The "Christmas" cactus that used to be my grandmother, had passed down to my mother who shared a portion with me this summer, bloomed. Right after my birthday, the buds opened.
I so love this plant. For all the sentimental reasons and for the practical. It is a plant that actually thrives amidst my neglect. And although far from being on schedule, this plant, once a part of my grandmother's home, seemed to celebrate with our family.
The point here, and I do have one, is that the gifts I received for my birthday have taught me something about my own ability to be thankful, to celebrate and to see the Lord's goodness. The things that mean the most, that are the most cherished and for which I am most thankful, are the things that come from those that love me deeply. They are the items and plants, regardless of outward beauty (or even evidence of good health) and worth, which are symbols of their affection for me, their understanding of me and desire to show it. I love the scraggly mum, the old, worn blouses and off-timed cactus. If they weren't from my husband/sister/grandmother via my mother, I don't know that I'd care in the least for those items. I must learn, in the same way, to see the things I receive in life as given to me by my Lord, my Heavenly Father, who loves me the most and knows me more intimately than anyone.
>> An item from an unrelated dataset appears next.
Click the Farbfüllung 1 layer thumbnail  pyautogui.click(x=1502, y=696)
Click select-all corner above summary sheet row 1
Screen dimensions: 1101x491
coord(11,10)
I want to acknowledge the gifts, and it is gift, because of Who it is from: my Lord, who loves me. He wants to give me good and I receive it from His hand, to acknowledge it with praise and thanksgiving. To at least notice. To give thanks in all things (1 Thessalonians 5:16-18), to acknowledge every good and perfect gift (James 1:7), not just the shiny, pretty, new ones.
"Praise God from Whom all blessings flow
Praise Him, all creatures here below;
Praise Him above, ye heav'nly host:
Praise Father, Son, and Holy Ghost. Amen."
LSB 805



My kids "go" to school with the Voskamp kids. Small world :)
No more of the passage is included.